Stored records:
● ● ● ● ●
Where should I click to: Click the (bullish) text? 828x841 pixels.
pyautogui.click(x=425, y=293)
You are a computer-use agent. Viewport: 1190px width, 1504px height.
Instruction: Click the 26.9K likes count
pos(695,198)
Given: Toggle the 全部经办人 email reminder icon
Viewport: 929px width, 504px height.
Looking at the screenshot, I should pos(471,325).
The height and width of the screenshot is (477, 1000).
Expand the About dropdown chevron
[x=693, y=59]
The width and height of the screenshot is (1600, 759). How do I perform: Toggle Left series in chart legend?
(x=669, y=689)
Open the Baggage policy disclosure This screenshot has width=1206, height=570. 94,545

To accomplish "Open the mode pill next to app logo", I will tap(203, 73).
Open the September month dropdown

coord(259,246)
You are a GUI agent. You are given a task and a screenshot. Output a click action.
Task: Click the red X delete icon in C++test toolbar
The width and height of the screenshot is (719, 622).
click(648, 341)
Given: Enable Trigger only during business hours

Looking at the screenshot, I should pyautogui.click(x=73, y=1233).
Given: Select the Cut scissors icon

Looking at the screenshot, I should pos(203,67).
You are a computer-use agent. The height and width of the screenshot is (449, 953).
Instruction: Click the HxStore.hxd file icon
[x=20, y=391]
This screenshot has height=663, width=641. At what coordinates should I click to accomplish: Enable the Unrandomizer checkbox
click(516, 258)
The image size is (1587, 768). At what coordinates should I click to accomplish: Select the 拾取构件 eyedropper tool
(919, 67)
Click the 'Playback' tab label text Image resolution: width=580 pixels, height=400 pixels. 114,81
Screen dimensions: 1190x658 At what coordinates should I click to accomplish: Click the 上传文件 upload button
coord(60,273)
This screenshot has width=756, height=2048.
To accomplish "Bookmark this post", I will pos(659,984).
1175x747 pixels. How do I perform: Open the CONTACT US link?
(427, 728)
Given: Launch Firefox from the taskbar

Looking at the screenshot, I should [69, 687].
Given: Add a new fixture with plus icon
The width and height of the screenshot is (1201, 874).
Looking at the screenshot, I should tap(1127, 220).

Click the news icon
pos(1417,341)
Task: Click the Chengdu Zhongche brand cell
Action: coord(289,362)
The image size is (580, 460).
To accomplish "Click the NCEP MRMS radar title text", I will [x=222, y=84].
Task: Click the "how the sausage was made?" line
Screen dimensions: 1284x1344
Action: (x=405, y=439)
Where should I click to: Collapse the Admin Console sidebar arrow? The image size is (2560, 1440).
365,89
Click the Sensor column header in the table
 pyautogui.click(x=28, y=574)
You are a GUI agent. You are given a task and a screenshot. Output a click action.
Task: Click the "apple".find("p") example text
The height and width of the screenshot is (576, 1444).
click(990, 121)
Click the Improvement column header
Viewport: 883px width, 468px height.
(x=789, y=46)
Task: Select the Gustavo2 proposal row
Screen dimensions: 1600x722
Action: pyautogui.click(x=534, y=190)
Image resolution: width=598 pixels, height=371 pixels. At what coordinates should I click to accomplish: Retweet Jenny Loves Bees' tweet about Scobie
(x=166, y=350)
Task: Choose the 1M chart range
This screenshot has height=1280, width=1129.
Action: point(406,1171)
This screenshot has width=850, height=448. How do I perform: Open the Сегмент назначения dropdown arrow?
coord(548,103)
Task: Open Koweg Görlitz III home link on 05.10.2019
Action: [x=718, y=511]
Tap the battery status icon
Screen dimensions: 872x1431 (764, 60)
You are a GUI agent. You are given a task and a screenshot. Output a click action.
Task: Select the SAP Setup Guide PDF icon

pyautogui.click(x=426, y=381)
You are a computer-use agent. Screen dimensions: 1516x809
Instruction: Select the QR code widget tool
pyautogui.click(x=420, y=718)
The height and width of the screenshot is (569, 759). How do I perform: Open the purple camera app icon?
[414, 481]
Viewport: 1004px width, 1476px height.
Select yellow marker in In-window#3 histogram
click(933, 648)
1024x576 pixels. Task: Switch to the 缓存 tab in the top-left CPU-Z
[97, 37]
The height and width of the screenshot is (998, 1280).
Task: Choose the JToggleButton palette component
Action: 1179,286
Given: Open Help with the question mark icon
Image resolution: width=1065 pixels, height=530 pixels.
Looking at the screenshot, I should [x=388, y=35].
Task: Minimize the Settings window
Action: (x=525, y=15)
● ● ● ● ●
Show each line of the records above containing "computer".

__Reply__.
You are a computer-use agent. Viewport: 1190px width, 1504px height.
You are a computer-use agent. The height and width of the screenshot is (449, 953).
You are a computer-use agent. Screen dimensions: 1516x809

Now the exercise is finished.